There are a number of mechanisms that web sites will use to attempt to discourage screen-scraping. Here are the ones I can think of off the top of my head:

  • User tracking through cookies. A web site can easily plant a cookie, then track the number of requests you make by incrementing a server-side value attached to the cookie.
  • User tracking by IP address. A slightly less reliable method used by sites is to track the number of requests you make by associating them with your IP address. I say it’s slightly less reliable because you could potentially have multiple client requests originating from the same IP address (e.g., if they’re all connecting through a common gateway).
  • CAPTCHA mechanisms. There are a number of different types, and many are very difficult to circumvent. They’re also not very common, however.
  • Authentication. This one dove tails on tracking through cookies, but is a slight variation in that some sites will require authentication before allowing access to the information you want to scrape. If sites don’t require authentication, you might simply be able to block cookies, so this one can be tricky to deal with.

Great. So how do I scrape anonymously?

The method(s) you’ll want to avail yourself of to scrape anonymously will depend on what the web site is using (if anything) to attempt to discourage scraping. I’ll describe below the techniques I’d recommend, along with when they’d make the most sense.

Hide your real IP address

How to do it: This is probably the most common technique you’ll use, so I’ll address it first. Every page request has to originate from an IP address, but it doesn’t necessarily need to be your real IP address. There are a few different ways you can trick the web server into thinking the HTTP request is coming from a different IP address:

  • Send the request through a proxy server. There are lots of them out there. Most HTTP clients (e.g., a web browser or screen-scraping software) can be set up to send requests through an HTTP or SOCKS proxy server. Given that this is one of the more common techniques, I’ll also describe a few specific approaches:
    • Send all requests through the same proxy server. If you Google around a bit you can find lists of anonymous proxy servers. Find one that seems to be reliable, then set up your scraping software to send all requests through it. There are also tools that will take a list of proxy servers, then tell you which ones are working, faster, more reliable, etc.
    • Send requests through an application that cycles through proxy servers. These applications act as a proxy server, but with each request they’ll cycle it through a different proxy server. You provide a list and it simply iterates through them one by one. MultiProxy is a bit dated, but one I can think of, offhand. This can also be done in our screen-scraper software by simply placing a “proxies.txt” file in screen-scraper’s installation folder. The file should contain a proxy server on each line in the format [host or IP address]:[port] (e.g., myproxy.com:8080).
    • Use tor/privoxy. This little tool can be a gem, but please don’t abuse it. It provides stronger anonymity than regular proxy servers, but may not be quite as fast.
    • Use browser-based anonymization services. There are quite a few online services that allow you to punch in a web address, they send the request from their server, then display the response to you. You likely wouldn’t use this technique for scraping, but it might be useful for a few quick requests from your web browser.
  • Use a virtual private network. This allows you to send all outgoing Internet traffic through a machine external to yours, and will cause the web server you’re scraping to think the request is coming from that computer and not yours. You might already have access to a VPN you can use, but more than likely you’ll just need to pay a bit to use someone else’s. This is probably the best technique for completely anonymizing any HTTP requests you might make, but does have the disadvantage that you won’t be able to cycle through IP addresses. That is, if you want a new IP address you’ll have to disconnect from and reconnect to the network. Two services on this type that I know of are StrongVPN and Relakks. We’ve used Relakks before and have had positive results.

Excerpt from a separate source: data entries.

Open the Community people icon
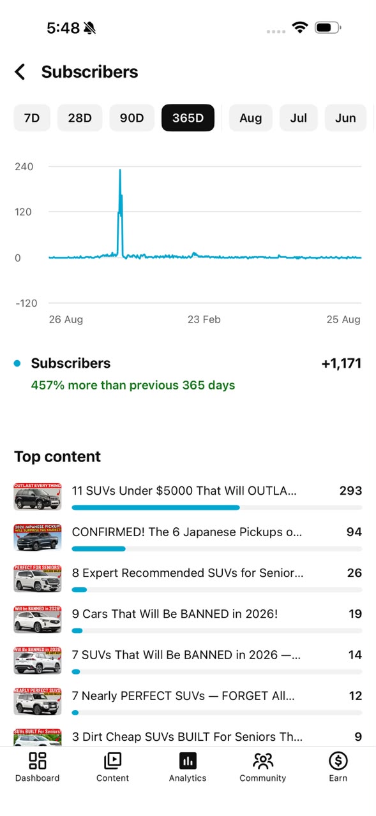Viewport: 376px width, 816px height. [263, 761]
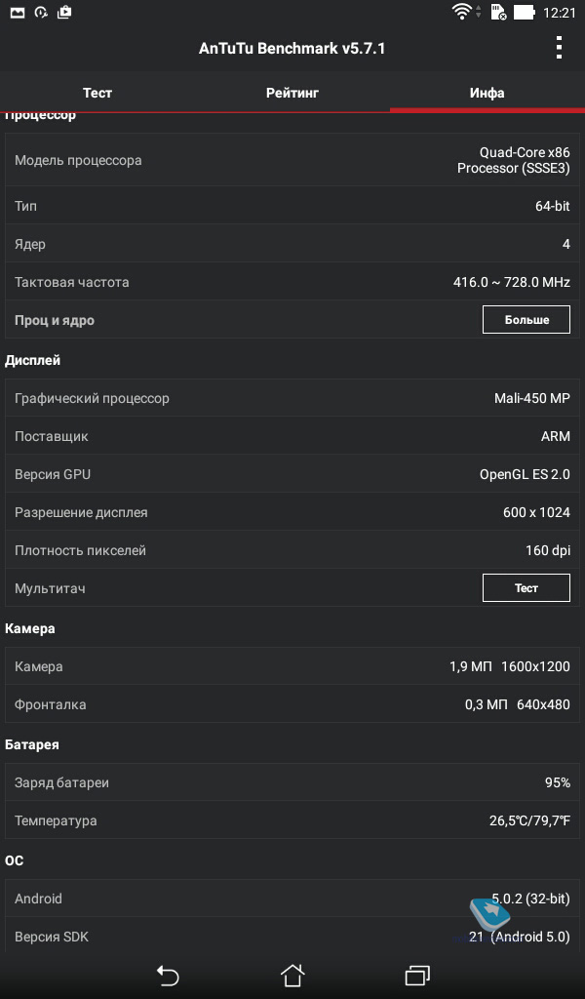Select the Инфа tab
585x999 pixels.
coord(487,93)
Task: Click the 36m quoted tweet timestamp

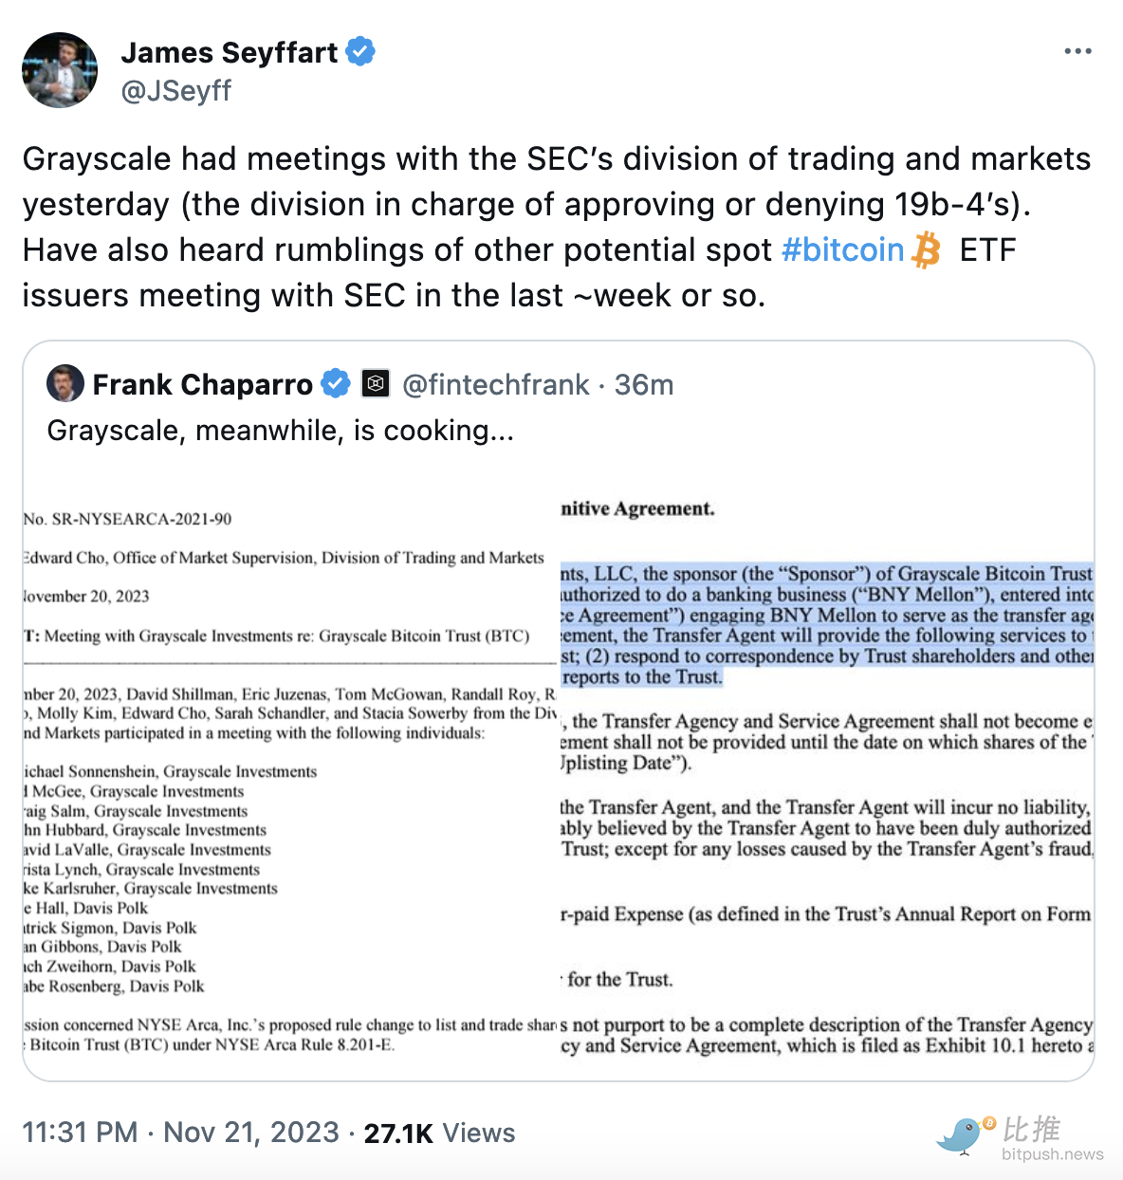Action: tap(644, 385)
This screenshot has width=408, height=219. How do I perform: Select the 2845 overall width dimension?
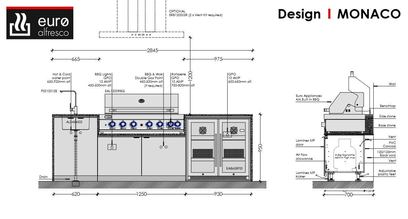pyautogui.click(x=153, y=50)
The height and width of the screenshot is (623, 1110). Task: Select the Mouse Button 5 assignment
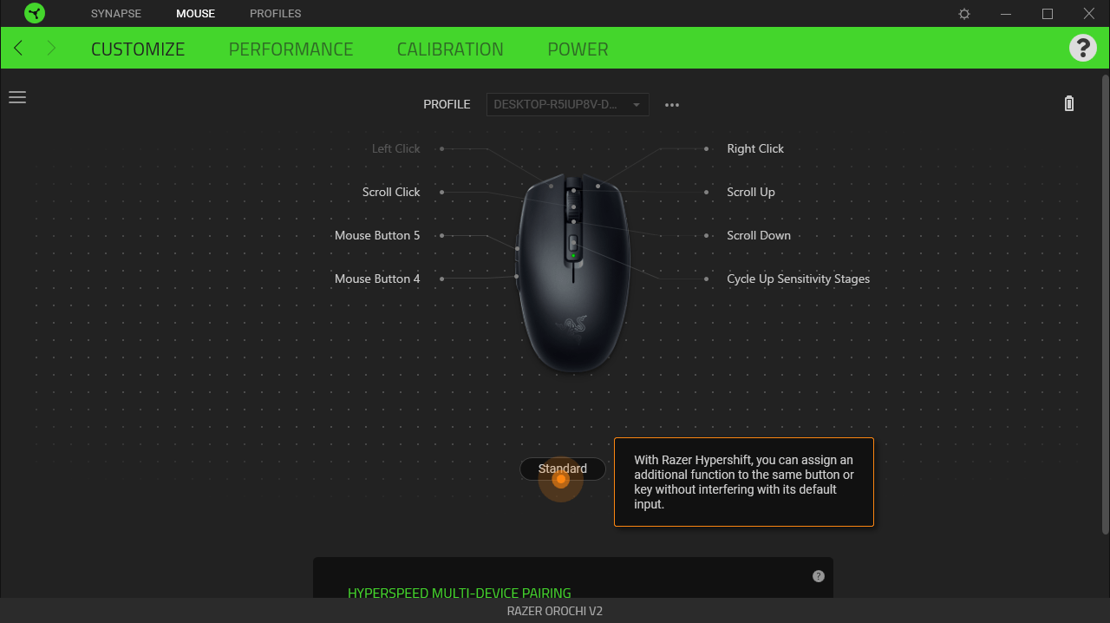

When to do it: This is probably the most common technique, and you should use it any time you want to prohibit the web server you’re working with to have a way to trace requests back to you.

It should be noted that this technique is not foolproof. If you’re simply sending requests through an HTTP proxy server, there’s nothing stopping the owner of the proxy server from recording your request and IP address, then divulging the information to others so that the request can be traced back to you. Tools like tor can provide a greater degree of anonymity, but even that isn’t bulletproof. I recently read of an exploit a researcher found in tor that would allow traffic sent through it to be monitored. The strongest method of anonymity is probably the VPN, but, again, that assumes that the owners of the VPN service will keep private any traffic you send through them.

Block cookies

How to do it: This one’s pretty easy. If you’re using a web browser, just find the setting that indicates that all cookies should be blocked. Most screen-scraping software will (or should) also provide a way to do this.

When to do it: If the web site you’re working with is tracking you through cookies, you can simply reject them all. This likely will only work on relatively unsophisticated sites. Most sites trying to discourage screen-scraping will track your IP address.

Avoid authentication

How to do it: If you’re authenticated to a web site, you’re likely not blocking cookies, so the web site will be able to track you.

When to do it: This is probably obvious, but, if you don’t need to authenticate, don’t. That eliminates one other method whereby a site can track you.

In some cases it’s simply not possible to avoid authentication. In these cases, unfortunately, there may not be anything you can do to stay anonymous. Your best bet would probably be to hide your IP address (as described above), which may also require logging in and out of the site each time you acquire a new IP address.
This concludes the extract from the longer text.